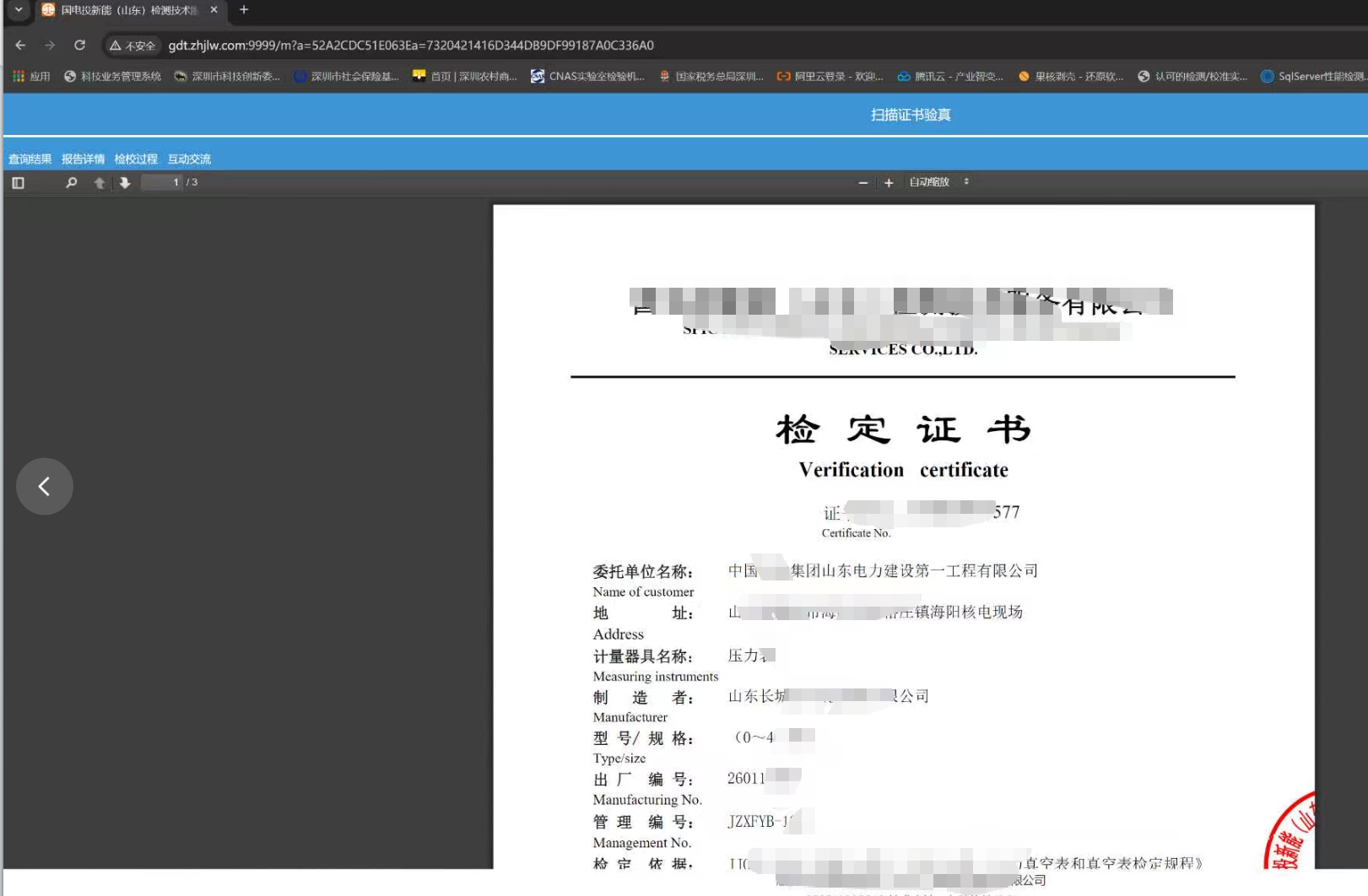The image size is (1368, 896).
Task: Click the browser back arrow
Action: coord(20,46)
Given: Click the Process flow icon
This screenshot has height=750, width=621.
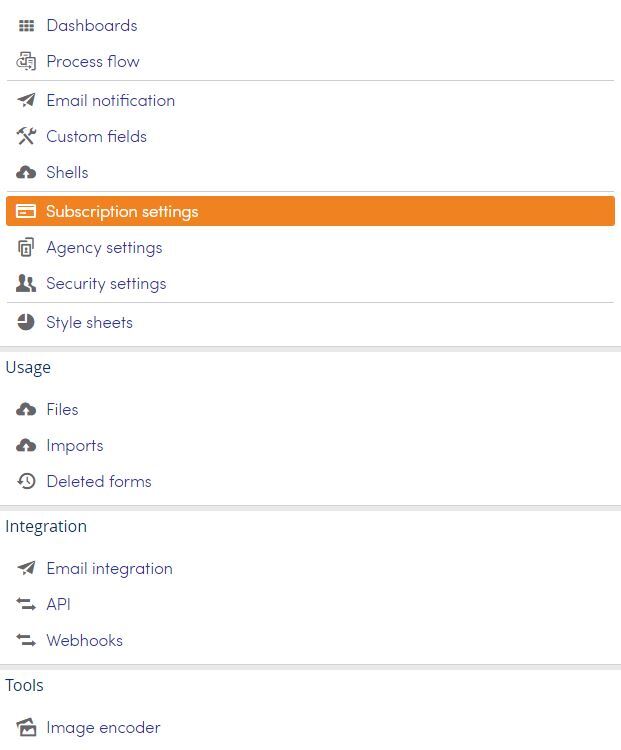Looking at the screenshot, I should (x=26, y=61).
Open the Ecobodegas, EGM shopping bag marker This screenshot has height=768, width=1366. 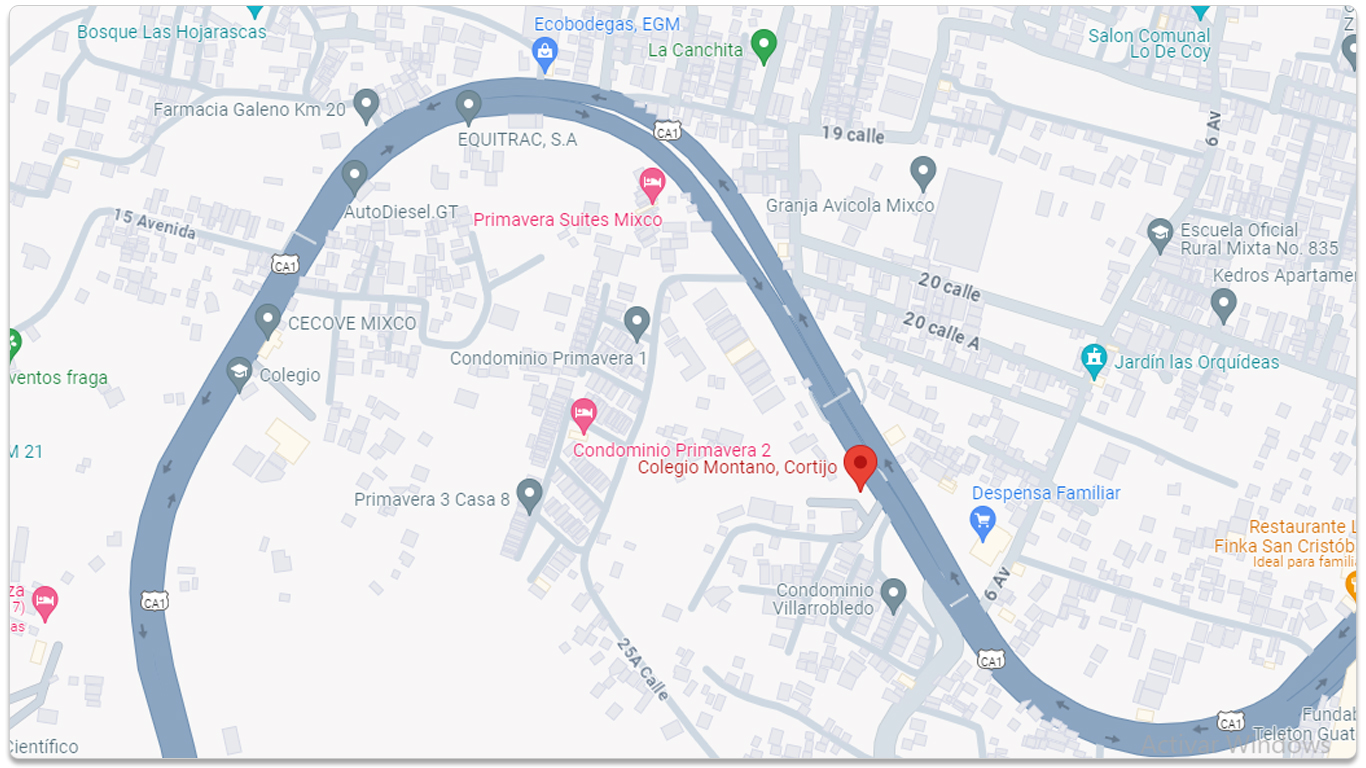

++++++++++++++++++++

From the line containing "This screenshot has height=750, width=621." to the last line of the records, inclusive, output the lines exactly as written and nothing else; leave out the pictures.

This screenshot has height=750, width=621.
Looking at the screenshot, I should (x=26, y=61).
Open the Ecobodegas, EGM shopping bag marker This screenshot has height=768, width=1366. 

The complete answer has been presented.